Saya lihat Pak Abdul Rahman Saleh sudah meletakkan dasar-dasar itu dalam pembaruan-pembaruan yang dilakukannya. Sangat sayang kalau pembaruan itu menjadi mubazir. Berpijak pada pembaruan itu, saya punya cara sendiri untuk mengaplikasikannya.
Yang sangat menonjol dari gagasan-gagasan yang Anda sampaikan belakangan ini adalah soal reward and punishment untuk kalangan jaksa....

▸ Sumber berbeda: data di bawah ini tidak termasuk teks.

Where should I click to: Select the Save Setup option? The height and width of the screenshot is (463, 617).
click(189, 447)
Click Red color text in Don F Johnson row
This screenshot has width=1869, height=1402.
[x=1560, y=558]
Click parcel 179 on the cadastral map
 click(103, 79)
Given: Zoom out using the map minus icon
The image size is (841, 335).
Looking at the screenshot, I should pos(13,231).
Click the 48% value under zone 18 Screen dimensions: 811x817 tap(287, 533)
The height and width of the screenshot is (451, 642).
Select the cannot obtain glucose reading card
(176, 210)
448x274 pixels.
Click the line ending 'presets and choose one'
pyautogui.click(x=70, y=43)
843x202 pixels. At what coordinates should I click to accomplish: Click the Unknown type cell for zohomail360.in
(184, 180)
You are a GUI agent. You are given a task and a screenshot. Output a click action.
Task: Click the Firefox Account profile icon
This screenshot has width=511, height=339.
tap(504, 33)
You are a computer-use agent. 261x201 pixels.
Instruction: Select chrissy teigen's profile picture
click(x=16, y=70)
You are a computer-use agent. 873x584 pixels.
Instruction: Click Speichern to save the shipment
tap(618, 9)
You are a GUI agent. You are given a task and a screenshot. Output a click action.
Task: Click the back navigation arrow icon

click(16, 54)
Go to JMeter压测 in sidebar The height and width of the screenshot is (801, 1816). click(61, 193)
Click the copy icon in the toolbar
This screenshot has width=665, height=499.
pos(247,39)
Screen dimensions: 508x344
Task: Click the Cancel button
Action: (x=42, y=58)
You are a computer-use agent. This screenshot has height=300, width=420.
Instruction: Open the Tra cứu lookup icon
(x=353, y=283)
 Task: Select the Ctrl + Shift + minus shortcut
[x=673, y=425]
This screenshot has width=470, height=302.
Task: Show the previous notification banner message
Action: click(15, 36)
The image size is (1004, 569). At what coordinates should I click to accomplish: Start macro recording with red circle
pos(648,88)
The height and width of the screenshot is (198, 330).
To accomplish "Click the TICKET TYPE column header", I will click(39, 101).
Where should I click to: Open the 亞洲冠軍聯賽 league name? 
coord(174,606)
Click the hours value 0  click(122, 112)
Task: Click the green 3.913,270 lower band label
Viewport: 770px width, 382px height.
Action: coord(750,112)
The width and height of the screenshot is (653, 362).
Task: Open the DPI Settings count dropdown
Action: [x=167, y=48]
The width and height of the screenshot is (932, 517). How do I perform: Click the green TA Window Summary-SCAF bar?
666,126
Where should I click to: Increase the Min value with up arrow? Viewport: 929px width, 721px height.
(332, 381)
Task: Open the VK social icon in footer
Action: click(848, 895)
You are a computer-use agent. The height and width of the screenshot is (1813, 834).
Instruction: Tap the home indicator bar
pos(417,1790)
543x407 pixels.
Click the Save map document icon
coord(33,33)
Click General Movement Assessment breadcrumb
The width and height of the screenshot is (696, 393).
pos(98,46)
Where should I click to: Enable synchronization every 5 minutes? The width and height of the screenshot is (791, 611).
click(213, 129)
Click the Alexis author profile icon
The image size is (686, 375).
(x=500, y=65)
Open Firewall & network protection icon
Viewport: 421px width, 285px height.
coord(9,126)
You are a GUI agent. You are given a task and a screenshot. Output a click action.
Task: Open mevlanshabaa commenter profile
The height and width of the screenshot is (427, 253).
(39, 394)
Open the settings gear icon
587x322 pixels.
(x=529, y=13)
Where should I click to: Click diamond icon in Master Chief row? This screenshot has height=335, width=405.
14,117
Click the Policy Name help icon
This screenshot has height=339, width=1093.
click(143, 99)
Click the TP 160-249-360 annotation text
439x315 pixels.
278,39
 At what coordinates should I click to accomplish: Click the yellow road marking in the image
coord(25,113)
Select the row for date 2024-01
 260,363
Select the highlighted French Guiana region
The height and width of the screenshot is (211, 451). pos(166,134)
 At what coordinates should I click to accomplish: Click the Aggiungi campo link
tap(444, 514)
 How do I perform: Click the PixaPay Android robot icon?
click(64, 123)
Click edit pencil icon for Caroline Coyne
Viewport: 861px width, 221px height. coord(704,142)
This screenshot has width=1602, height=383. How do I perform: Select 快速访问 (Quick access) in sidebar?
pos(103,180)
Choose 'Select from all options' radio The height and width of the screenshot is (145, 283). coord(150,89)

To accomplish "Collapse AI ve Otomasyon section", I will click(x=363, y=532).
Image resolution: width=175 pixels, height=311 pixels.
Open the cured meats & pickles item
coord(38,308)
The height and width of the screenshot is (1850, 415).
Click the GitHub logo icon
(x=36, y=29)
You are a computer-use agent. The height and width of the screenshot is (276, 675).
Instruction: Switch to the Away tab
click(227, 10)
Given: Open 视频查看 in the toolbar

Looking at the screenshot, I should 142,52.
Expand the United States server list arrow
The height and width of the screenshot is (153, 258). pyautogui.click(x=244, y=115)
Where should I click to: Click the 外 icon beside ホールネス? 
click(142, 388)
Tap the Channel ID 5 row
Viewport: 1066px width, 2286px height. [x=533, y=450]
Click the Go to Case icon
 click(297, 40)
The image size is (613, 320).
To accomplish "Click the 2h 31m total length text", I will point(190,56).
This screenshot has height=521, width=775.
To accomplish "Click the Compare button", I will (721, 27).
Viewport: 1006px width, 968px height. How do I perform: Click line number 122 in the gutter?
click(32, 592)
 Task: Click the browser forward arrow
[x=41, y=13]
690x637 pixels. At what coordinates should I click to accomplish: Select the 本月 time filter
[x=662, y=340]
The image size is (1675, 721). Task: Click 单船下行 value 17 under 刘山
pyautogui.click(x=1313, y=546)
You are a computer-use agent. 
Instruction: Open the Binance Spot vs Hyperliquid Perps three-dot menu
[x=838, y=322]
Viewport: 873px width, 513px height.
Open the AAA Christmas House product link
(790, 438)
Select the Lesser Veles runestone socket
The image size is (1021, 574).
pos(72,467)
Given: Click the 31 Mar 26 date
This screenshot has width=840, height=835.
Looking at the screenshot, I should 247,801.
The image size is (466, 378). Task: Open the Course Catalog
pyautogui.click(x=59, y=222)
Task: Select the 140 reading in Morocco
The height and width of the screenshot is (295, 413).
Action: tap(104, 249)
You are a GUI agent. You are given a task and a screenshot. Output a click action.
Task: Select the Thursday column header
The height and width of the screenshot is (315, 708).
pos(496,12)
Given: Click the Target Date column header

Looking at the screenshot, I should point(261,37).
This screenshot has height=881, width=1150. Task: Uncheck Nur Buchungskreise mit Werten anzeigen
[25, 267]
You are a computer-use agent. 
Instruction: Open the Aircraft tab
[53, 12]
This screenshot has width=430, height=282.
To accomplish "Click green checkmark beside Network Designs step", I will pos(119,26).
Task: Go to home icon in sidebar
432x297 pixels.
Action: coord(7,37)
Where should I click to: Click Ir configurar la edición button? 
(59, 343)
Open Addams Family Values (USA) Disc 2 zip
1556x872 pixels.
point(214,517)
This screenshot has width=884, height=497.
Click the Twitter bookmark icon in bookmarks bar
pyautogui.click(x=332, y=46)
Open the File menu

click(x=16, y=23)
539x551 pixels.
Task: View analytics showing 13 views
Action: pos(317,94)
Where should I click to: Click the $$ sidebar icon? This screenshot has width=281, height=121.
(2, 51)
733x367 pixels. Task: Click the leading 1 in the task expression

Memang, ada problem di dalam tubuh kejaksaan menyangkut integritas dan cleanliness (bersih diri) sehingga perlu ada punishment yang keras bagi yang bersalah dan reward bagi yang berhasil menjalankan fungsinya sebagai jaksa.
Kenapa begitu?
Sebenarnya sudah ada kode etik profesi, tetapi kode etik profesi itu belum tersosialisasi, terutama sekali yang di daerah-daerah. Ada laporan-laporan bahwa orang-orang kejaksaan daerah-daerah di beberapa provinsi berbuat begini, begitu, (menyimpang maksudnya—Red.) Tapi prosesnya saya ndak tahu, sebab waktu itu bukan bidang saya. Saya hanya merasakan adanya komplain-komplain, ada suatu tuntutan untuk dibenahi, tapi saya nggak bisa bertindak karena waktu itu bukan fungsi saya .
Lalu bagaimana tindakan Anda terhadap mereka?
Saya akan melakukan eksaminasi. Ada jaksa-jaksa yang tidak profesional. Saya akan kasih petunjuk lebih dahulu, saya akan cari tahu apakah ketidakprofesionalannya itu memang lantaran dia tidak mampu atau memang karena ada unsur interest atau kepentingan tertentu.
Apakah pengetahuan seperti itu penting?
Iyalah. Itu kan menghambat keberhasilan penuntutan dan penyelidikan. Saya melihat di daerah-daerah kurang greget penanganan korupsinya.
Kenapa kurang greget?
Perasaan saya karena integritas yang kurang. Saya melihat di kalangan kejaksaan sekitar 80 persennya punya integritas yang tidak baik. Maka, greget saya membenahi ke situ.
Langkah konkretnya apa untuk meningkatkan integritas itu?
Begini, menjelang reshuffle kabinet diumumkan di televisi, saya panggil Wakil Jaksa Agung dan semua Jaksa Agung Muda ke kamar saya. Sebelum mendengar pengumuman itu saya minta kesepakatan. Kalau saya menjadi pemimpin di sini saya akan melaksanakan program-program pembaruan yang sudah dilaksanakan Jaksa Agung sebelumnya—saya minta komitmen.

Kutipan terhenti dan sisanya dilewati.